AP PHOTO - Iowa State quarterback Brock Purdy (15) throws a pass during Saturday’s college football game against Oklahoma State in Stillwater, Okla.

The No. 24 Iowa State Cyclones were presented with a chance to take charge of the Big 12’s race for the conference championship game Saturday afternoon in Stillwater, Okla., against the No. 6 Oklahoma State Cowboys.

The Cyclones (3-2, 3-1 Big 12) instead fell flat and now face an uphill battle to make the title game after a 24-21 loss in which offensive production was boiled down to two big Breece Hall runs.

PURDY, PASSING GAME FALLS FLAT

Apart from an 11-yard touchdown run in the first quarter, it wasn’t a strong performance from Iowa State’s star quarterback.

Brock Purdy threw for 162 yards on 34 attempts, completing 19 passes and throwing a touchdown and an interception. It wasn’t until late in the first half that Purdy broke double-digit positive yards through the air, as the entire offense struggled to get going against a much-improved Cowboys defense. Charlie Kolar was limited to four receptions for 50 yards and didn’t sniff the end zone. The only passing touchdown came late in the fourth quarter, with the Cyclones in desperation mode. A 20-yard touchdown pass from Purdy to Xavier Hutchinson was the team’s only meaningful play through the air.

Head coach Matt Campbell said the passing game lacked efficiency in the catching aspect, but also gave props to the OSU secondary.

“Well, you got to catch it, throwing the ball, you have to be able to catch it and we didn’t do that a couple times,” Campbell said. “So that was one issue. And then the second issue is, you got to give those guys credit. I mean that’s a veteran secondary. Of the five secondary players, four of them are juniors and seniors and they’ve played a ton of football.”

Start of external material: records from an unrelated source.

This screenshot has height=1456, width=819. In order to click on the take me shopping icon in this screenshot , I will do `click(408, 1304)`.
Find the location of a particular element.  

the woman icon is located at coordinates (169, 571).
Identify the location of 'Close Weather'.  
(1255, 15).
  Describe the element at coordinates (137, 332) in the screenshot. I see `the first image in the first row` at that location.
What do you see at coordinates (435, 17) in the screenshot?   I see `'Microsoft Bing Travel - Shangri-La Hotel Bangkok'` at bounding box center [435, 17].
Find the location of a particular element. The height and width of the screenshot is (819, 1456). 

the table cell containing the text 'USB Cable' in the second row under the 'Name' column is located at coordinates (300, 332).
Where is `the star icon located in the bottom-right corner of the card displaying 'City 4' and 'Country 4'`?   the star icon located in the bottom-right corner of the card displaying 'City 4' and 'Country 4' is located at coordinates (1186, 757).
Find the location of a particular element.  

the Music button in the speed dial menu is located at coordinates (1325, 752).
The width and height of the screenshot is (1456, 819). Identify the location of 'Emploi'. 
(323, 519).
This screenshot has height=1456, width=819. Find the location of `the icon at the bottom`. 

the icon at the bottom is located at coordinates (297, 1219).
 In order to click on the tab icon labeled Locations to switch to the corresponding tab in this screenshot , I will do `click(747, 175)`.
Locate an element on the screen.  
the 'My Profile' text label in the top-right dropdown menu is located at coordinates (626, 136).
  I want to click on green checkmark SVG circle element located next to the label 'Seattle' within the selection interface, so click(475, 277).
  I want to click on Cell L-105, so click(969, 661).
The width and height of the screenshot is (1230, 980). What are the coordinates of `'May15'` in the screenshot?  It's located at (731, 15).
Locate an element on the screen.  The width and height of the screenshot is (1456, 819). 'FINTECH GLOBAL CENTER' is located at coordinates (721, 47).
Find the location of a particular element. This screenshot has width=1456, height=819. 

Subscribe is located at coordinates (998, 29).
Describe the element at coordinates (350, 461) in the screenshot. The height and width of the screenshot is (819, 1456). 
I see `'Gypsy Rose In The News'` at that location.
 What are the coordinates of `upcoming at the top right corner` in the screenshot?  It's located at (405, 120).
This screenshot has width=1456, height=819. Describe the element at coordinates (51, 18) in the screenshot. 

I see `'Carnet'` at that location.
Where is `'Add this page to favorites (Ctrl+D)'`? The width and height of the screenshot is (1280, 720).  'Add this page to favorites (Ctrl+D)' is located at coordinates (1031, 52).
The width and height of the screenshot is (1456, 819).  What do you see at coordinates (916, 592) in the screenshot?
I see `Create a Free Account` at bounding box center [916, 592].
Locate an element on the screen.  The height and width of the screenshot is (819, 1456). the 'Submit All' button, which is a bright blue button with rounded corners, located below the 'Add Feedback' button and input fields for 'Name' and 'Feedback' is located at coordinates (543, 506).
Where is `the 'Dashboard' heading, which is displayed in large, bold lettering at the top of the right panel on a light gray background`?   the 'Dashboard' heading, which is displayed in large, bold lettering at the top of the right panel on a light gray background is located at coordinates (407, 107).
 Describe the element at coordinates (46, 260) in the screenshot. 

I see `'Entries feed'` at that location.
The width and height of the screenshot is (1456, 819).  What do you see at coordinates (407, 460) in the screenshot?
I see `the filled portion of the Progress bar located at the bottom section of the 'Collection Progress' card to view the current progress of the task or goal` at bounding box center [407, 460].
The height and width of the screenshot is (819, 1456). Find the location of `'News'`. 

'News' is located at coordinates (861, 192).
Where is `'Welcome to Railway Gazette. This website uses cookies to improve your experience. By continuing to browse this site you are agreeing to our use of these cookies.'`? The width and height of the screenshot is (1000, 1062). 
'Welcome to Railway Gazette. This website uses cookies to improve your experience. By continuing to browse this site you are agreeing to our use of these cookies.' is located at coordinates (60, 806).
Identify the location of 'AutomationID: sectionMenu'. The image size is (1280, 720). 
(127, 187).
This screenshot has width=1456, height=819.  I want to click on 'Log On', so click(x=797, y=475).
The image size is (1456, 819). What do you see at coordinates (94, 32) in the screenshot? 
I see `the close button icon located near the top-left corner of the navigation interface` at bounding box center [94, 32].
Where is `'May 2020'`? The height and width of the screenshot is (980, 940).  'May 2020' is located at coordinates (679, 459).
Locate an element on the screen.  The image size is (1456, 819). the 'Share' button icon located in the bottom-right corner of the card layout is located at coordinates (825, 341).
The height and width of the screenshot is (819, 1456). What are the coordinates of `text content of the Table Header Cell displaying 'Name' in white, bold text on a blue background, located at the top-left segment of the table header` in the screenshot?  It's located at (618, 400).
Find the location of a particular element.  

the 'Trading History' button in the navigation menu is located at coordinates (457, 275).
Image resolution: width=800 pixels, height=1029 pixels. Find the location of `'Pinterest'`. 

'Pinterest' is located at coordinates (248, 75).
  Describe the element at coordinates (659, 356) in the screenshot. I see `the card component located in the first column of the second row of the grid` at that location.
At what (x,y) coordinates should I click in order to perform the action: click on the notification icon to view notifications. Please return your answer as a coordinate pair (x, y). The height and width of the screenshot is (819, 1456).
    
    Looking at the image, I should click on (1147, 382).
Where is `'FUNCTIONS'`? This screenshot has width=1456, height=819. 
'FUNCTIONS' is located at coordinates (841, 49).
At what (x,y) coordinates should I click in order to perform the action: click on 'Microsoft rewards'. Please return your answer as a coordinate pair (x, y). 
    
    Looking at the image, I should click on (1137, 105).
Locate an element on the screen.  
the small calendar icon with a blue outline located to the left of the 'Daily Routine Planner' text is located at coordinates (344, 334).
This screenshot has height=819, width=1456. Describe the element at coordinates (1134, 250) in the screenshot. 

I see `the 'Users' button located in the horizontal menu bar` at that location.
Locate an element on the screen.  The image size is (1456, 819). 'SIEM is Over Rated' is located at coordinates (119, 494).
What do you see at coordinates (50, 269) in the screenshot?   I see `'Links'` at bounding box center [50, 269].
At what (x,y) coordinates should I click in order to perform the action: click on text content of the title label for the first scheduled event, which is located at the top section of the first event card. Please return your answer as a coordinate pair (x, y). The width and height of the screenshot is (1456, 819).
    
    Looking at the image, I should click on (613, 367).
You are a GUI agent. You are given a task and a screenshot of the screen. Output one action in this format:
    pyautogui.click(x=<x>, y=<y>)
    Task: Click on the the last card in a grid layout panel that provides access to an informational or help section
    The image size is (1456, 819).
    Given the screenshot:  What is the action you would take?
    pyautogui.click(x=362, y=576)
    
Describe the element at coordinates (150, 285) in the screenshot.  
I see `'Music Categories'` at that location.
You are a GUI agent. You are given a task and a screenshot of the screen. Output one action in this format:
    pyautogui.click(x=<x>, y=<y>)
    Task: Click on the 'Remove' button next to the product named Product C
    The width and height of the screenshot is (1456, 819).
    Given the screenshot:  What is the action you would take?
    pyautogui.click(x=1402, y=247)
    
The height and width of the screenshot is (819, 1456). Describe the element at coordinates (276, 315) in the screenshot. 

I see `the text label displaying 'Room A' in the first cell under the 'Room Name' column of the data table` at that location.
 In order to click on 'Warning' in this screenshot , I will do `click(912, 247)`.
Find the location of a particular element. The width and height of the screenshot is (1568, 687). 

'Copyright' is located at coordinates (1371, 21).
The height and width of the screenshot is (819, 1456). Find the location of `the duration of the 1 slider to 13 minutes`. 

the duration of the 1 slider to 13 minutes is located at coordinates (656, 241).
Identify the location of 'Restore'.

Purdy and the Iowa State receivers have been up-and-down all season long, and have yet to hit a stretch of consistent form. A steady diet of breakout star Breece Hall (20 carries, 185 yards and one touchdown) has been the only constant. It’s a team running out to time to figure out its inconsistencies.

SPECIAL TEAMS ERRORS AND DEFENSIVE LAPSES

Anytime a game decided by three points involves a missed field goal from the losing team, it’s going to be a topic of conversation.

Iowa State has normally have a strong kicker in Connor Assalley, a former walk-on who won the starting job in 2018 and has held onto it with increasingly positive results. Coming into the Oklahoma State game, Assalley was five-for-six on field goal attempts.

Against the Cowboys, Assalley went 0-for-2 with misses from 48 and 33 yards. For an offense that was struggling to create scoring opportunities, it was particularly damaging.

Campbell said a missed field goal after Breece Hall’s 70-yard run changed the course of the game.

“Yeah, that was huge. I think that was if you talk about a difference in the game, I think that was one of those moments where it drastically alters the game,” Campbell said. ” Obviously, we know it was 24-21. So, not getting any points there obviously becomes a difference in the game.”

But it wasn’t just Assalley’s missed kicks. The Cyclones had ample opportunity to tackle junior running back Chuba Hubbard on his 32-yard touchdown run in the second quarter, and allowed 76 receiving yards to NFL prospect Tylan Wallace.

Defensive lapses have caused the Cyclones major issues in their losses, and Campbell said it’s something the team will have to iron out before the coming big games.

“And I think we’re we have to iron out our team, if we want to become our best is we got to get rid of the lulls and we had them in every phase of the game today,” Campbell said. “And unfortunately, those lulls caught us.”